____ PROVIDED PASSAGE

There was a great controversy in the last half century about the physical meaning of the potentials and the quantum potential in particular, with several open questions that persist. In this short article, before solving them, we will try to raise new questions that might have an unexpected impact on the future. In particular, we want to indicate the value of feedback beyond the omnipresent paradigm of control. Calculus is an heuristic device, an interface between mathematics and the physical world, but it is not the only one. There are other ways of exploring this world, although the one we are dealing with here is not incompatible with calculus.
Potentials emerged in physics and calculus as an auxiliary concept but over time they have become essential. It has been said that quantum potentials are completely different from the classical ones relying on phenomena such as the Aharonov-Bohm effect but it is clear that this effect can be derived from classical equations and in fact a strictly analogous example has been found even on the surface of water.
In principle, it is assumed that the potential energy is derived simply from the position and is the passive, reciprocal factor of the active element that originates the kinetic energy and the appreciable movement that is the force —one and the other would be the static and the dynamic case. In Newton the idea of potential is strictly the inverse of the force, then its sum should be by definition equal to zero; but the Lagrangian introduced a century later tells us that the kinetic energy is greater than the potential energy and therefore has a positive value. This should have already raised suspicions, but since the point was to facilitate derivatives and calculations, nobody protested.
If the potential energy is the static case and the kinetic energy the dynamic one, Are they both equivalent? Weber’s force law, applicable both to electrodynamics and to celestial mechanics, allows a different view of the subject: all the invariable forces, as in the case introduced by Newton, are reduced to the static case, and only the forces dependent on the speeds and relative accelerations allow to speak properly of a dynamic case. Weber’s law is the first instance of purely relational force in dynamics but, as we all know, his argument, although perfectly valid, was not followed.
Is the kinetic energy the same than the potential energy for our self-perception? It seems clear that this is not the case: our body deforms with gravity when this one is only potential, but it doesn’t deform when gravity manifests itself directly as motion, as in the case of free fall. And yet the deformation is the first indication of the acting presence of a force! Our body’s interpretation of these things seems quite at odds with the calculus view and its conveniences, though it isn’t incompatible with it either.
Probably the static/dynamic distinction is more important than what the framework of dynamics shows —since dynamics, by its very definition, has already decided what its priority is. That is, the values associated with the positions are already bound to the forces and no other consideration. This is perfectly legitimate from its own point of view and there is no problem with it; but it doesn’t exhaust the case either.
Before the term “potential energy” came in —a term that apparently Rankine first introduced- it was not uncommon to call it tension, as in the celebrated Helmholtz paper of 1847 that so much harmed Weber’s theory; and still today stresses of diverse types and systems are counted as potential energy. This is not something that makes it independent of the priorities of dynamics to our view, but at least it does not relegate it to the purely passive role that we use to grant it.

________
____ LISTED ENTRIES

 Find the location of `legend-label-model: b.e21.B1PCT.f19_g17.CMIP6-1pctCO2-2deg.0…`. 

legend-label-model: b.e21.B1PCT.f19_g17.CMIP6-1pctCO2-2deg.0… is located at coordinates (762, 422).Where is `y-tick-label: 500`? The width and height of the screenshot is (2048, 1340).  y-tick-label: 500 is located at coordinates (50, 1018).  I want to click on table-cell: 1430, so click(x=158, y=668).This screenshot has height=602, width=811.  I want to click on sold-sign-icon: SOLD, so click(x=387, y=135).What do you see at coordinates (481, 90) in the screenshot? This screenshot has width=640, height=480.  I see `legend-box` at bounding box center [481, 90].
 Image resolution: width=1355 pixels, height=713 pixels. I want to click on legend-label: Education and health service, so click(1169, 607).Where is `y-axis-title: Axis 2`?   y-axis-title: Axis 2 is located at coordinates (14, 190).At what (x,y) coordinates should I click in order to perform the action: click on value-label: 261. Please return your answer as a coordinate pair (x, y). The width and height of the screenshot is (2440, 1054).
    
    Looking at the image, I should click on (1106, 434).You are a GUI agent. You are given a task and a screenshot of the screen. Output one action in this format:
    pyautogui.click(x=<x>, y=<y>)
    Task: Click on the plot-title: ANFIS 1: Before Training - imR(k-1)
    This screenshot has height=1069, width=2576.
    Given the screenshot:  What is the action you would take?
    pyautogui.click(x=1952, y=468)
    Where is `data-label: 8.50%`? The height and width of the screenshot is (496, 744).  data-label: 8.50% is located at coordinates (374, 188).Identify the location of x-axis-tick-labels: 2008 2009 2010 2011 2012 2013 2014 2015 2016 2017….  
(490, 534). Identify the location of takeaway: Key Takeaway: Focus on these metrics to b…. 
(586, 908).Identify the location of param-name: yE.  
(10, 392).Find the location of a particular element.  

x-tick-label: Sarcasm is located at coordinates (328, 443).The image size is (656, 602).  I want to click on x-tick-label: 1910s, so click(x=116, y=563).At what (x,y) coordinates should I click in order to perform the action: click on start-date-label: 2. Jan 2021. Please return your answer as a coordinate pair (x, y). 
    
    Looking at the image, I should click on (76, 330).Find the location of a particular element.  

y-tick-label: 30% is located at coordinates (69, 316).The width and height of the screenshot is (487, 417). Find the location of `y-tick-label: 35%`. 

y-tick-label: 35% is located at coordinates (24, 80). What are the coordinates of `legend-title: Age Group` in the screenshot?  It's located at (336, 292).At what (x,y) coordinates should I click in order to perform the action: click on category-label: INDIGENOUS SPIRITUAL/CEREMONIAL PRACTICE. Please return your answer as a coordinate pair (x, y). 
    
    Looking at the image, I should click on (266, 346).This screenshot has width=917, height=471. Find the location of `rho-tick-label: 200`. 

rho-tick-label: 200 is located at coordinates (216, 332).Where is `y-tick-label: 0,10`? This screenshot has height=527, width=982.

________

**QUESTIONS ON THE MATERIAL:**
• a. According to the passage on potentials, who apparently first introduced the term "potential energy"?
• b. Write the next part of the passage on potentials, starting after its final sentence.
The items were taken from a source other than the passage on potentials.

**TASK RESULTS:**
• a. Rankine apparently first introduced the term.

• b.
An additional point is that thinking in terms of forces compels us to think exclusively in terms of controllable quantities. We can measure other values, but if they are not within the framework of what we can control and follow in a deterministic evolution, they are labelled as accidental. This is patent in something as universal and classical as the constitutive law of materials; but we can see it also, for example, in non-local quantum correlations.
Weber’s force law, earlier and more general than Maxwell’s formulation, can be equally extended to hydrodynamics, thermodynamics, and many other situations. It is also the most elementary example of intrinsic feedback in a fundamental physical law, since the length of interaction influences itself through the force of interaction. We have already pointed out elsewhere that the very Newtonian case for the ellipse hides a self-interaction or feedback right from the start, to the point that the closed ellipse can not subsist without it —there is really no local conservation of forces. Therefore, the most general fundamental laws, such as gravity and electromagnetism, to the extent that they require principles of action, do not seem possible without feedback. In other words, the principle of stationary action seems to hide a feedback principle.
In recent times we have witnessed the development of new experimental specialties such as continuous quantum measurement or quantum feedback that allow the manipulation/modulation of individual quantum states, and that will shed new light on the indefinite and controversial transition zone between the classical and the quantum domain. In all this vast field we just begin to explore the possibilities and bifurcations: quantum engineers even talk about self-feedback, for cases in which a resonator interacts not with a controllable system but with an environment with many bodies.
The improvement in the mechanical manipulation leads here to a greater sensitivity in the modulation, and the best modulation allows to specify more precisely the mechanical details and the circumstances of the environment. We get a classic feedback circuit, sensor → calculation → action. And this way, without much noise, the vast realm of microphysics is entering a new territory.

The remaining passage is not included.